Unlike SHA-2, which processes data through a series of compression rounds applied to fixed-size blocks, SHA-3 uses a 'sponge construction'. Data is absorbed into a large internal state (1600 bits) by XOR operations, squeezed through permutation rounds, and then output bytes are extracted. The sponge approach is naturally immune to length-extension attacks that plague raw SHA-2 without truncation, eliminating an entire class of vulnerabilities by design.
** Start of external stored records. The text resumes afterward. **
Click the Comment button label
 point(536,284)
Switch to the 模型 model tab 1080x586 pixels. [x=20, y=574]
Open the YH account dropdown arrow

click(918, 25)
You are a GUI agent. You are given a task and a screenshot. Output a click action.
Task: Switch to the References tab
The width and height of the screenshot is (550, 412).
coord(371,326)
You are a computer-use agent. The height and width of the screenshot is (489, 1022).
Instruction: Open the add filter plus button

SHA-3 also introduced SHAKE128 and SHAKE256, which are 'extendable-output functions' (XOFs). Unlike traditional hash functions that produce a fixed-size digest, SHAKE can produce output of arbitrary length. This makes SHAKE ideal for key derivation, mask generation, and domain separation in advanced cryptographic protocols. Despite SHA-3's elegance, SHA-2 remains more widely deployed because it has decades of auditintg, hardware acceleration, and no known weaknesses requiring migration.

Everyday Example

Think of SHA-2 as a traditional bank vault with thick steel walls. It is incredibly strong, but every bank vault in the world uses the same basic wall design. SHA-3 is like a vault made of an entirely alien material that no safecracker has ever encountered. Even if someone invents a drill that can cut through steel (breaking SHA-2's design), the alien material (SHA-3's sponge construction) would be completely unaffected because it requires a fundamentally different attack strategy.

The Deep Mathematics

Keccak operates on a 5×5×64 three-dimensional state array (1600 bits total) divided into a rate r and capacity c where r + c = 1600. For SHA3-256, r = 1088 and c = 512, providing 256-bit security. The core permutation Keccak-f[1600] applies 24 rounds of five transformations: θ (column parity mixing), ρ (bitwise rotation), π (lane permutation), χ (non-linear substitution), and ι (round constant addition). Security is bounded by the capacity: collision resistance = 2^(c/2) and pre-image resistance = min(2^(c/2), 2^output).